** START Data section **
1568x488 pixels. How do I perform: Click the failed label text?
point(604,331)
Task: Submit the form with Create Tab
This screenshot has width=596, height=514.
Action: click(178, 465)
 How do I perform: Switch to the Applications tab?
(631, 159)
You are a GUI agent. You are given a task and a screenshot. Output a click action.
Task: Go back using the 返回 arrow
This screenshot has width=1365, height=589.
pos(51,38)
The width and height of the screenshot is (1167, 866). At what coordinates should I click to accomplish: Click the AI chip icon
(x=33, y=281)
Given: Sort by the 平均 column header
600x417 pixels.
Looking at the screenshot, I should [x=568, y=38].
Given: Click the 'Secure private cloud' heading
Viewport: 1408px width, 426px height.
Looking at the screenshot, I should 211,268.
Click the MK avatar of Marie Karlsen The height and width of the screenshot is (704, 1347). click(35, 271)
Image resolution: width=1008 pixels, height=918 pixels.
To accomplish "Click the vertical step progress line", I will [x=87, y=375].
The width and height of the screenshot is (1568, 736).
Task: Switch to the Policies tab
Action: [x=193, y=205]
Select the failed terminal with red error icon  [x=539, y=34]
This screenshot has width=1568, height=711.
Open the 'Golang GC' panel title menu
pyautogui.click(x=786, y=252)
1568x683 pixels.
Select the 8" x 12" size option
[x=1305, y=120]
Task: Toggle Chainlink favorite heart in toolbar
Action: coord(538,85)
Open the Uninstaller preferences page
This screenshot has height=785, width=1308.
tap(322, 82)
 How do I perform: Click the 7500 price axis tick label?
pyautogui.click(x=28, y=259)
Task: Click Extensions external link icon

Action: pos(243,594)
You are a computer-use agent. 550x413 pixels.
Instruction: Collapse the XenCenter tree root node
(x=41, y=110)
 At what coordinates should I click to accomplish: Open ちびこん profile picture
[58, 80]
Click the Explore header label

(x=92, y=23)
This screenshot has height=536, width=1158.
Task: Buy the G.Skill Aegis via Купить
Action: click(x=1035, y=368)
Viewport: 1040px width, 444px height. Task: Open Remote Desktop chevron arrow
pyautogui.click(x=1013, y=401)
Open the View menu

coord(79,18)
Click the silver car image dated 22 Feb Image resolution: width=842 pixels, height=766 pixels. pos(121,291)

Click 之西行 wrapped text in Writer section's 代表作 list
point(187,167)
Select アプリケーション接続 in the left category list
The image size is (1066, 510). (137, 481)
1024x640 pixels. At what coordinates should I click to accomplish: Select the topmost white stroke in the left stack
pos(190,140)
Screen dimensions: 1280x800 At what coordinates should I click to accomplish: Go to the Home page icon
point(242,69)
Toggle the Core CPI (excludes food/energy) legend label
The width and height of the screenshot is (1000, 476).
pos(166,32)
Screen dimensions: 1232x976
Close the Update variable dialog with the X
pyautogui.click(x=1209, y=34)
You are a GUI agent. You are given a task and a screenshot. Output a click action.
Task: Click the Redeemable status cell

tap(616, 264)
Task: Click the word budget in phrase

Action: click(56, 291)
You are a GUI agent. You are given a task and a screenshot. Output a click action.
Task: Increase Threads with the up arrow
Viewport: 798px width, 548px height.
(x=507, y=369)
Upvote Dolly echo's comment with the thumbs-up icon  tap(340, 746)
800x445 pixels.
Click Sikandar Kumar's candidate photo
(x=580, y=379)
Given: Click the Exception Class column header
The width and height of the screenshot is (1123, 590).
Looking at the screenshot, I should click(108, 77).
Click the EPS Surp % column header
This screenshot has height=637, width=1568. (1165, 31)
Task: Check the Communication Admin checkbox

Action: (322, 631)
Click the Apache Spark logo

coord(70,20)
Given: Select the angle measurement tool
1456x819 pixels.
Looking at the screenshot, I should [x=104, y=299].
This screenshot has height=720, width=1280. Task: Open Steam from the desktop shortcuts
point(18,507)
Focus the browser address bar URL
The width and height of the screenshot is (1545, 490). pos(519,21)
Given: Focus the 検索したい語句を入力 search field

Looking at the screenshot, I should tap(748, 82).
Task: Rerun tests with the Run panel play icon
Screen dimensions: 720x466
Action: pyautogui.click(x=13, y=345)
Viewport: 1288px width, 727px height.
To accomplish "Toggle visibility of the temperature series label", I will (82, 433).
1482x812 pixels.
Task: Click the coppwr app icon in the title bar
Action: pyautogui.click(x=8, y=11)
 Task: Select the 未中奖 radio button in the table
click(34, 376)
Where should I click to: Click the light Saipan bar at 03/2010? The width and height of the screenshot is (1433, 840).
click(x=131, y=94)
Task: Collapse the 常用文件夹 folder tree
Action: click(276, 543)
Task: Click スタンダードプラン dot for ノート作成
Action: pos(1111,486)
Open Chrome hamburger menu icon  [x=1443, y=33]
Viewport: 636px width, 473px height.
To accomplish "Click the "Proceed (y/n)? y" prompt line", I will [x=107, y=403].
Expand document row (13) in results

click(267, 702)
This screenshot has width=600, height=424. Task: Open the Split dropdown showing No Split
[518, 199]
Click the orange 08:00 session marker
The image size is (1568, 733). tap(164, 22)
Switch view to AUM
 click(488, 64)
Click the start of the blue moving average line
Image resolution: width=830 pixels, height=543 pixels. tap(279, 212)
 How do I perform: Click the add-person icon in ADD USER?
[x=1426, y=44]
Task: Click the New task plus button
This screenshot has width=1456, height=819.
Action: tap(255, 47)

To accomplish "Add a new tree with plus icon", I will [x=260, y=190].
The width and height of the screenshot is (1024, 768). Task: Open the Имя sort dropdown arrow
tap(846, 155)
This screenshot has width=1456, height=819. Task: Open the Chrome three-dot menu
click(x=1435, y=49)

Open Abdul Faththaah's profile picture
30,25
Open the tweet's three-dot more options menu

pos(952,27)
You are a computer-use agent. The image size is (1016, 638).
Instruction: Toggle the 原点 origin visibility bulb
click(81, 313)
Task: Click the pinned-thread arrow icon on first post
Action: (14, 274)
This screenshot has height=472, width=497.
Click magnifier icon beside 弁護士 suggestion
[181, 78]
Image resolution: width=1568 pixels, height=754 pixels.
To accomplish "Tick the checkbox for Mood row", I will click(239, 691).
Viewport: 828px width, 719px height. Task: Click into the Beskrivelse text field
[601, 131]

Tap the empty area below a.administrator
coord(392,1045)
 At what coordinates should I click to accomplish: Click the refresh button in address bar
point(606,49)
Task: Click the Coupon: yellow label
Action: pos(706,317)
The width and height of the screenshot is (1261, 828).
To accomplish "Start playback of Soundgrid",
** END Data section **
Copy out all of the items above word for word, changing nothing.

1568x488 pixels. How do I perform: Click the failed label text?
point(604,331)
Task: Submit the form with Create Tab
This screenshot has width=596, height=514.
Action: click(178, 465)
 How do I perform: Switch to the Applications tab?
(631, 159)
You are a GUI agent. You are given a task and a screenshot. Output a click action.
Task: Go back using the 返回 arrow
This screenshot has width=1365, height=589.
pos(51,38)
The width and height of the screenshot is (1167, 866). At what coordinates should I click to accomplish: Click the AI chip icon
(x=33, y=281)
Given: Sort by the 平均 column header
600x417 pixels.
Looking at the screenshot, I should [x=568, y=38].
Given: Click the 'Secure private cloud' heading
Viewport: 1408px width, 426px height.
Looking at the screenshot, I should 211,268.
Click the MK avatar of Marie Karlsen The height and width of the screenshot is (704, 1347). click(35, 271)
Image resolution: width=1008 pixels, height=918 pixels.
To accomplish "Click the vertical step progress line", I will [x=87, y=375].
The width and height of the screenshot is (1568, 736).
Task: Switch to the Policies tab
Action: [x=193, y=205]
Select the failed terminal with red error icon  [x=539, y=34]
This screenshot has width=1568, height=711.
Open the 'Golang GC' panel title menu
pyautogui.click(x=786, y=252)
1568x683 pixels.
Select the 8" x 12" size option
[x=1305, y=120]
Task: Toggle Chainlink favorite heart in toolbar
Action: coord(538,85)
Open the Uninstaller preferences page
This screenshot has height=785, width=1308.
tap(322, 82)
 How do I perform: Click the 7500 price axis tick label?
pyautogui.click(x=28, y=259)
Task: Click Extensions external link icon

Action: pos(243,594)
You are a computer-use agent. 550x413 pixels.
Instruction: Collapse the XenCenter tree root node
(x=41, y=110)
 At what coordinates should I click to accomplish: Open ちびこん profile picture
[58, 80]
Click the Explore header label

(x=92, y=23)
This screenshot has height=536, width=1158.
Task: Buy the G.Skill Aegis via Купить
Action: click(x=1035, y=368)
Viewport: 1040px width, 444px height. Task: Open Remote Desktop chevron arrow
pyautogui.click(x=1013, y=401)
Open the View menu

coord(79,18)
Click the silver car image dated 22 Feb Image resolution: width=842 pixels, height=766 pixels. pos(121,291)

Click 之西行 wrapped text in Writer section's 代表作 list
point(187,167)
Select アプリケーション接続 in the left category list
The image size is (1066, 510). (137, 481)
1024x640 pixels. At what coordinates should I click to accomplish: Select the topmost white stroke in the left stack
pos(190,140)
Screen dimensions: 1280x800 At what coordinates should I click to accomplish: Go to the Home page icon
point(242,69)
Toggle the Core CPI (excludes food/energy) legend label
The width and height of the screenshot is (1000, 476).
pos(166,32)
Screen dimensions: 1232x976
Close the Update variable dialog with the X
pyautogui.click(x=1209, y=34)
You are a GUI agent. You are given a task and a screenshot. Output a click action.
Task: Click the Redeemable status cell

tap(616, 264)
Task: Click the word budget in phrase

Action: click(56, 291)
You are a GUI agent. You are given a task and a screenshot. Output a click action.
Task: Increase Threads with the up arrow
Viewport: 798px width, 548px height.
(x=507, y=369)
Upvote Dolly echo's comment with the thumbs-up icon  tap(340, 746)
800x445 pixels.
Click Sikandar Kumar's candidate photo
(x=580, y=379)
Given: Click the Exception Class column header
The width and height of the screenshot is (1123, 590).
Looking at the screenshot, I should click(108, 77).
Click the EPS Surp % column header
This screenshot has height=637, width=1568. (1165, 31)
Task: Check the Communication Admin checkbox

Action: (322, 631)
Click the Apache Spark logo

coord(70,20)
Given: Select the angle measurement tool
1456x819 pixels.
Looking at the screenshot, I should [x=104, y=299].
This screenshot has height=720, width=1280. Task: Open Steam from the desktop shortcuts
point(18,507)
Focus the browser address bar URL
The width and height of the screenshot is (1545, 490). pos(519,21)
Given: Focus the 検索したい語句を入力 search field

Looking at the screenshot, I should tap(748, 82).
Task: Rerun tests with the Run panel play icon
Screen dimensions: 720x466
Action: pyautogui.click(x=13, y=345)
Viewport: 1288px width, 727px height.
To accomplish "Toggle visibility of the temperature series label", I will (82, 433).
1482x812 pixels.
Task: Click the coppwr app icon in the title bar
Action: pyautogui.click(x=8, y=11)
 Task: Select the 未中奖 radio button in the table
click(34, 376)
Where should I click to: Click the light Saipan bar at 03/2010? The width and height of the screenshot is (1433, 840).
click(x=131, y=94)
Task: Collapse the 常用文件夹 folder tree
Action: click(276, 543)
Task: Click スタンダードプラン dot for ノート作成
Action: pos(1111,486)
Open Chrome hamburger menu icon  [x=1443, y=33]
Viewport: 636px width, 473px height.
To accomplish "Click the "Proceed (y/n)? y" prompt line", I will [x=107, y=403].
Expand document row (13) in results

click(267, 702)
This screenshot has width=600, height=424. Task: Open the Split dropdown showing No Split
[518, 199]
Click the orange 08:00 session marker
The image size is (1568, 733). tap(164, 22)
Switch view to AUM
 click(488, 64)
Click the start of the blue moving average line
Image resolution: width=830 pixels, height=543 pixels. tap(279, 212)
 How do I perform: Click the add-person icon in ADD USER?
[x=1426, y=44]
Task: Click the New task plus button
This screenshot has width=1456, height=819.
Action: tap(255, 47)

To accomplish "Add a new tree with plus icon", I will [x=260, y=190].
The width and height of the screenshot is (1024, 768). Task: Open the Имя sort dropdown arrow
tap(846, 155)
This screenshot has width=1456, height=819. Task: Open the Chrome three-dot menu
click(x=1435, y=49)

Open Abdul Faththaah's profile picture
30,25
Open the tweet's three-dot more options menu

pos(952,27)
You are a computer-use agent. The image size is (1016, 638).
Instruction: Toggle the 原点 origin visibility bulb
click(81, 313)
Task: Click the pinned-thread arrow icon on first post
Action: (14, 274)
This screenshot has height=472, width=497.
Click magnifier icon beside 弁護士 suggestion
[181, 78]
Image resolution: width=1568 pixels, height=754 pixels.
To accomplish "Tick the checkbox for Mood row", I will click(239, 691).
Viewport: 828px width, 719px height. Task: Click into the Beskrivelse text field
[601, 131]

Tap the empty area below a.administrator
coord(392,1045)
 At what coordinates should I click to accomplish: Click the refresh button in address bar
point(606,49)
Task: Click the Coupon: yellow label
Action: pos(706,317)
The width and height of the screenshot is (1261, 828).
To accomplish "Start playback of Soundgrid",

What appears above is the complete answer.